Kuran’ı Kerim’in ayeti ‘her kim zerre kadar yardım yaparsa mutlaka karşılığını görecektir’ der, Allah da malını, canını iyilik için harcayan merhumeye rahmet sağlayacaktır (...) Türkân Saylan hanımefendi istirahata çekilmiştir, ölü değildir. Ölü olanlar bu dünyada hizmeti olmayanlardır.”

SAYGISIZ VE UTANMAZLAR

İşte onun arkasından söylenmesi gerekenler bunlardı. Ama bir ölünün arkasından bile yalanlarla, iftiralarla kötülükler yağdıranlar malûm gazete ve TV’lerin internet sitelerinde iğrenç faaliyetlerini sürdürdüler. Hem de dini alet ederek ama aynı zamanda dini hiçe sayarak...

Yazdıklarına baktığınızda sanata, bilime, kültüre kısacası çağdaşlığa düşmanlığı görebiliyorsunuz.

Türkân Saylan’ın saygılı olduğu ve korumaya çalıştığı laikliğin yine kasıtlı olarak din düşmanlığı gibi anlatılmaya çalışıldığını görüyorsunuz. Kadınları baskıyla ve bunun “din emri” olduğuna inandırarak türbana sokmaya çalışanlara, türbanı siyasi olarak kullananlara, din devleti (şeriat devleti) isteyenlere karşı olan Saylan’ı “şeriat”a yani Kuran’a karşı gösterme çabasını görüyorsunuz.

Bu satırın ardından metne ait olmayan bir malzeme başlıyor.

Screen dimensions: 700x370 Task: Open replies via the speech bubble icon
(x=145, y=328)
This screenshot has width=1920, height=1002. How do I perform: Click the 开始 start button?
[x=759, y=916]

Aynen onu, kendisi de Müslüman olan bir insanı yalanlarla “Hristiyanlık misyoneri” göstermeye çalıştıkları, eğitime sağladığı desteği kösteklemeyi hedefledikleri gibi... Arsızca, utanmazca, Allah’tan bile korkusuzca sağlığında yaptıkları kötülüğü ölüsünün arkasından da sürdürüyorlar.

Ama ne yaparlarsa yapsınlar, çirkefliği hangi boyuta taşırlarsa taşısınlar başaramayacaklar. Bu millet Türkân Saylan ve onun gibi “özel insanlarını” başı üstünde taşıyacak, bu yalanları da hak ettiği yere çöplüğe yollayacaktır.

MÜZİĞE BİLE DÜŞMAN KAFALAR!

Mozart dinlemek, piyano çalmak veya bale yapmak, bale-tiyatro/resim sevmek insanların dinini, inancını azaltmaz, buna ancak kuş beyinliler veya tarikatlar/cemaatler tarafından beyni yıkanmış köktendinci kafalar inanır.

Bu sahtekârlara en güzel cevabı Kars’tan, Ardahan’dan, Ağrı’dan, Mersin’den çıkıp “Bizi o okuttu, hakkını helal etsin” veya “Türkân Hoca olmayı seçtim” diyen onbinlerce genç kız veriyor.

Utanmayı da onlar öğretecek.

“İnsan” olabilenler Türkân Saylan’ı her zaman saygıyla, sevgiyle, takdirle anacaklar, ruhu şâd olsun!